I moved back to Santa Monica College. We were four of us, hanging on the lawn during breaks, going to clubs on Main Street some nights – Pink Elephant, a newly discovered gay bar, we'd go dance to "I Will Survive" on the jukebox. Turned out one of us had not yet come out of the closet, but that's another story. The best musician of our group loved his Steely Dan, and that was how I came to hear "Bodhisattva," "My Old School," "Pearl of the Quarter." Lines about Annandale and oleanders with pesky stomping bass and drums. I mean these guys knew how to make music. They had a hit on every record – I mean a thing that was played on the radio over and over – that became part of how we saw our collective selves.
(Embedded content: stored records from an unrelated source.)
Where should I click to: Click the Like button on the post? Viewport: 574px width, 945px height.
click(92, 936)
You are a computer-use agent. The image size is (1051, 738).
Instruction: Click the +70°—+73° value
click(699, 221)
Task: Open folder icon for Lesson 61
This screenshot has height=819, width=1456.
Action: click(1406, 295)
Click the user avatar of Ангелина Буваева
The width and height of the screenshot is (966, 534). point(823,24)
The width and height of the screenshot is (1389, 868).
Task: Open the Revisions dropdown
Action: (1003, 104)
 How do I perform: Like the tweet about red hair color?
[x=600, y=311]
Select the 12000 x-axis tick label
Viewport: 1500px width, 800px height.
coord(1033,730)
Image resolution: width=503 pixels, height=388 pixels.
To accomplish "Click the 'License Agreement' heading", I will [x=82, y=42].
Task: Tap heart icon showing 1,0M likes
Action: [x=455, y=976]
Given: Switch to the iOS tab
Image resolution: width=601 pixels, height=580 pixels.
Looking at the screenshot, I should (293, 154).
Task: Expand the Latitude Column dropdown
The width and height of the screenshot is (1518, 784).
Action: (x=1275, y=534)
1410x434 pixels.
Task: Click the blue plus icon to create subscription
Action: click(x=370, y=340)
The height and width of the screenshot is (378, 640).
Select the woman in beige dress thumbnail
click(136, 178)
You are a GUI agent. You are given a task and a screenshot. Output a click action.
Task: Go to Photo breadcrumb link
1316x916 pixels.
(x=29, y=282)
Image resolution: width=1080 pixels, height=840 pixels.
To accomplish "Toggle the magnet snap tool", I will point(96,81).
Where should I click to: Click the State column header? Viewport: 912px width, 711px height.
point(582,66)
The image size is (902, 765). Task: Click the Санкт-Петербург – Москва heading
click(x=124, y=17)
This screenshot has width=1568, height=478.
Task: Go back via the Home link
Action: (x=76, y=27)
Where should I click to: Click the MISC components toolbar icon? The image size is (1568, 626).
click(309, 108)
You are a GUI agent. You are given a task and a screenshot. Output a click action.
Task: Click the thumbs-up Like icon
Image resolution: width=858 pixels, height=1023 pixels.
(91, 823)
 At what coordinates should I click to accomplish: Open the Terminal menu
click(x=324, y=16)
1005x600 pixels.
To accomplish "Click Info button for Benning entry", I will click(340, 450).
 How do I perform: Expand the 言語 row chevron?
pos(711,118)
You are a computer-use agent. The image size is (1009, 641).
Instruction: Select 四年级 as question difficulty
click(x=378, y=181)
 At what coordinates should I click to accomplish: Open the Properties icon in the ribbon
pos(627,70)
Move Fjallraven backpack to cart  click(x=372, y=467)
I was brought up, you might say, on writing thick with imagery and subtle implication and I loved it. I loved the innuendo, the humor, the sting. The genius was as much in the part we filled in, the lines they didn't write. That was where the sticky stuff of memory made their music a part of our own personal history. I knew about hiding behind the oleanders, heck I grew up in Arizona. (In case the Orb forgot to tell you) It wasn't the specific line, it was the sorrow and fury of the melody, "Bring back the Boston rag. Tell all your buddies that it ain't no drag."
I was only 19, and I wanted it to come back and I didn't even know what it was. I felt the melody, you get me? "Johnny swept the playroom and he swallowed up all he found. It was 48 hours till Lonnie came around." I have often said that so much of what we write seems to be prophetic. Walter lost too many people to drugs. He found too many people laying on the floor. The bed. Too many heartbreaks.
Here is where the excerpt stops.